──────── RECORDED INFORMATION

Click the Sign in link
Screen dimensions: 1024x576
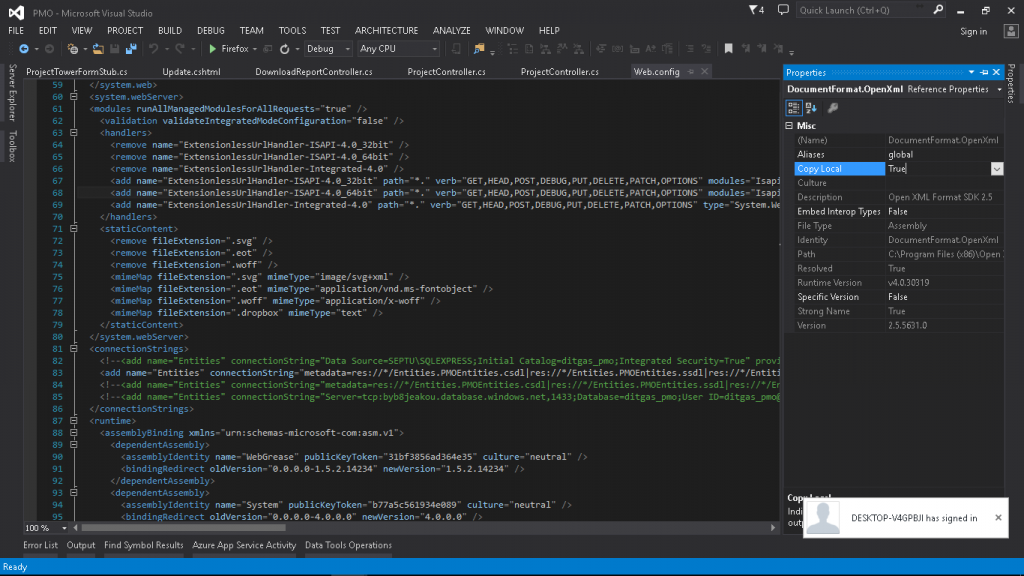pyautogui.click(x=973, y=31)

────────────────
──────── RECORDED INFORMATION

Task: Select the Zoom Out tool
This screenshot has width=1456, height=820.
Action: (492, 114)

────────────────
──────── RECORDED INFORMATION

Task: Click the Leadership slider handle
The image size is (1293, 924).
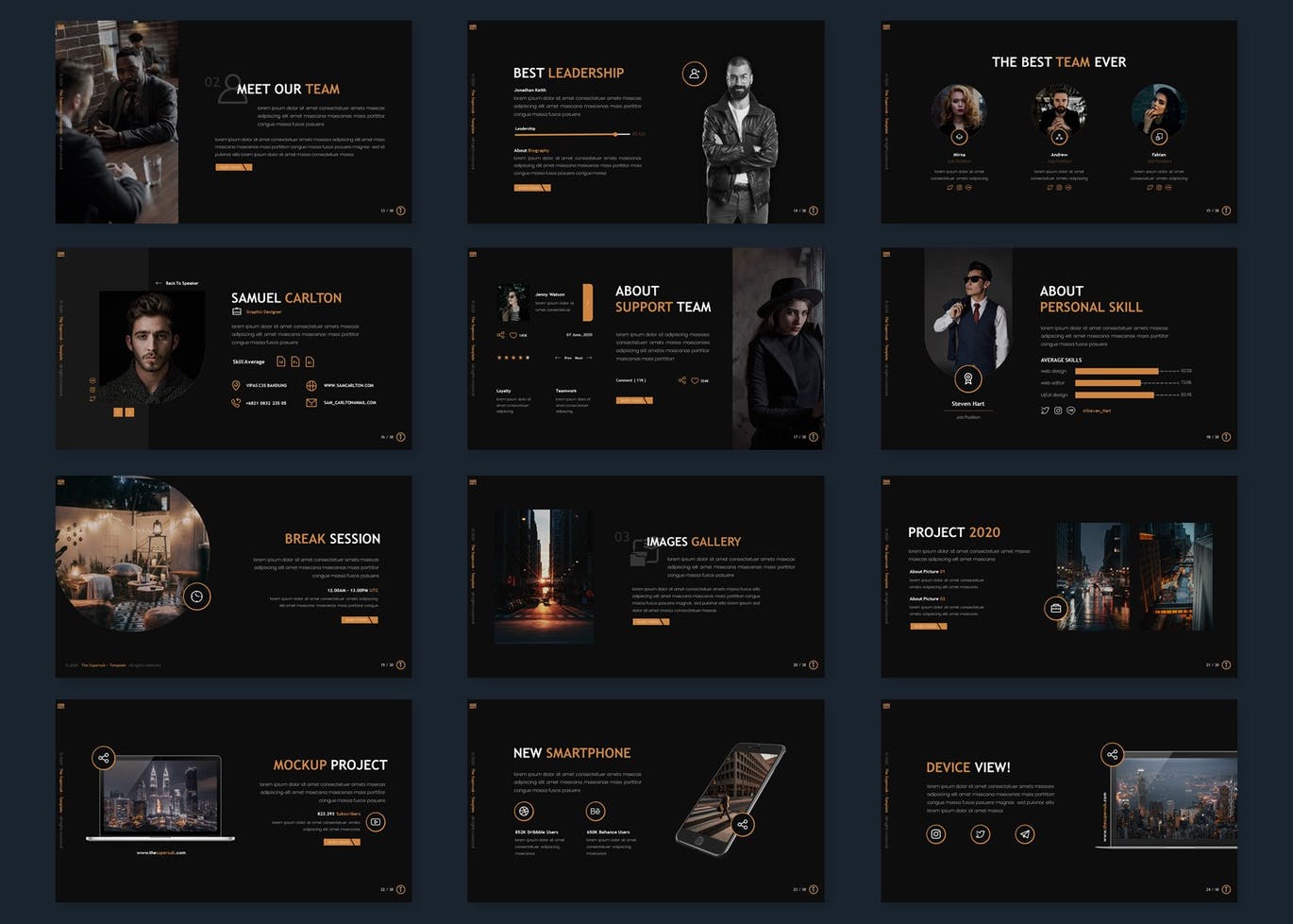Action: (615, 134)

────────────────

**YOUR OBJECTIVE:**
Take each line from the preceding material that contains "Task" and copy it.

**OUTPUT BELOW:**
Task: Select the Zoom Out tool
Task: Click the Leadership slider handle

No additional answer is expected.